Consequences. Under a spike, the SQS queue grows but Bedrock stays healthy. Backlog drains gracefully.
Cost analysis¶
| Sizing | Events / mo | Avg tokens / event | Approx. monthly USD |
|---|---|---|---|
| S — pilot | 50 000 | 800 | ~ $80 |
| M — product | 1 000 000 | 1 200 | ~ $1 100 |
| L — high volume | 25 000 000 | 1 500 | ~ $28 000 |
Inputs (M sizing):
- EventBridge: 1M events × $1/M × 2 buses = ~$2
- SQS: 1M × 2 (send + receive) = 2M requests, > free tier → ~$0.40
- Lambda: 1M × 1.5 s × 512 MB = ~750k GB-s → ~$12
- Bedrock Claude Haiku: 1M × 1.2k tokens = 1.2B tokens (60/40 in/out) → ~$900
- DynamoDB on-demand: 1M reads + 2M writes + storage → ~$50
- CloudWatch: ~$50
- Misc: ~$85
Note the use of Haiku at M scale — switch to Sonnet for higher quality at ~3x cost.
Well-Architected review¶
Operational excellence. ApproximateAgeOfOldestMessage alarm on the queue (catches stuck consumers). DLQ alarm with a messages-in > 0 threshold and a 5-minute paging gap.
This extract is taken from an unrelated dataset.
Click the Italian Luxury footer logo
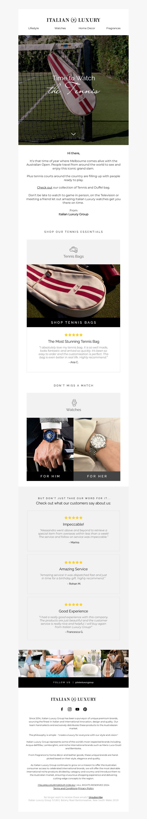147x819 pixels. pos(73,699)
Security. Worker has minimal IAM — sqs:Receive* on one queue, bedrock:InvokeModel on a specific model ARN. Result bus events do not include the raw input — only a reference.
Reliability. SQS visibility timeout > p99 worker duration × 6 (handles retries). DLQ is the safety net. Idempotency table prevents double-side-effects.
Performance efficiency. Batch size on the SQS trigger: 5–10 messages per invocation amortizes Lambda init. Bedrock calls inside the worker can run in parallel via asyncio.
Cost optimization. Drop to Haiku unless quality demands Sonnet. Compress / dedup events at the producer side. Set short TTL on the idempotency table (24 h is plenty).
Sustainability. No idle compute; queue-driven scaling minimises waste.
Trade-offs¶
Use this when:
- Latency is minutes-tolerant.
- You need durable retries and a DLQ.
- Multiple downstream consumers want to react to completion.
Do NOT use this when:
- The user is waiting on the result interactively — go synchronous, see arch 03.
- Strict ordering is required — SQS Standard does not preserve order. Switch to SQS FIFO (lower throughput) or Kinesis.
- The processing is sub-100 ms — the queueing overhead dominates.
Terraform skeleton¶
See terraform/ — input/output buses, SQS + DLQ, worker Lambda with reserved concurrency, IAM roles, DynamoDB tables.